### Exercise directions:
Reproduce the whole listing, keeping each word unchanged.

### Records shown:
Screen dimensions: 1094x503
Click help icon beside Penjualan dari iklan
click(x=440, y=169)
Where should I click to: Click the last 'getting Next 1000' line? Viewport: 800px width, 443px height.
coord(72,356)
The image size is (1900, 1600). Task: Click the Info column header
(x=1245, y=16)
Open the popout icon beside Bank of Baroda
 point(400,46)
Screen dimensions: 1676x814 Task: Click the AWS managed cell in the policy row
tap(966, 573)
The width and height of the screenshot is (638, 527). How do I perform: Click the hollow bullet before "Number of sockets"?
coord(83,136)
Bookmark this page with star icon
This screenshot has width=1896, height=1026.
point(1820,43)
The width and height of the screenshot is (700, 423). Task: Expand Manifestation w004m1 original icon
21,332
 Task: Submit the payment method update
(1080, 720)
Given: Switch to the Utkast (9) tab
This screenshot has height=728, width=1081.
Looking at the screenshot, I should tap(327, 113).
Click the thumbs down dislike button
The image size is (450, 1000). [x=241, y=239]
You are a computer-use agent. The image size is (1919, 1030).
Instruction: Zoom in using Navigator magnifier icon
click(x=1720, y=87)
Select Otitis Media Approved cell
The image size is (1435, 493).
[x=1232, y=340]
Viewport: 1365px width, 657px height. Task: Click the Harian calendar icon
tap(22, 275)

### Written answer:
Screen dimensions: 1094x503
Click help icon beside Penjualan dari iklan
click(x=440, y=169)
Where should I click to: Click the last 'getting Next 1000' line? Viewport: 800px width, 443px height.
coord(72,356)
The image size is (1900, 1600). Task: Click the Info column header
(x=1245, y=16)
Open the popout icon beside Bank of Baroda
 point(400,46)
Screen dimensions: 1676x814 Task: Click the AWS managed cell in the policy row
tap(966, 573)
The width and height of the screenshot is (638, 527). How do I perform: Click the hollow bullet before "Number of sockets"?
coord(83,136)
Bookmark this page with star icon
This screenshot has width=1896, height=1026.
point(1820,43)
The width and height of the screenshot is (700, 423). Task: Expand Manifestation w004m1 original icon
21,332
 Task: Submit the payment method update
(1080, 720)
Given: Switch to the Utkast (9) tab
This screenshot has height=728, width=1081.
Looking at the screenshot, I should tap(327, 113).
Click the thumbs down dislike button
The image size is (450, 1000). [x=241, y=239]
You are a computer-use agent. The image size is (1919, 1030).
Instruction: Zoom in using Navigator magnifier icon
click(x=1720, y=87)
Select Otitis Media Approved cell
The image size is (1435, 493).
[x=1232, y=340]
Viewport: 1365px width, 657px height. Task: Click the Harian calendar icon
tap(22, 275)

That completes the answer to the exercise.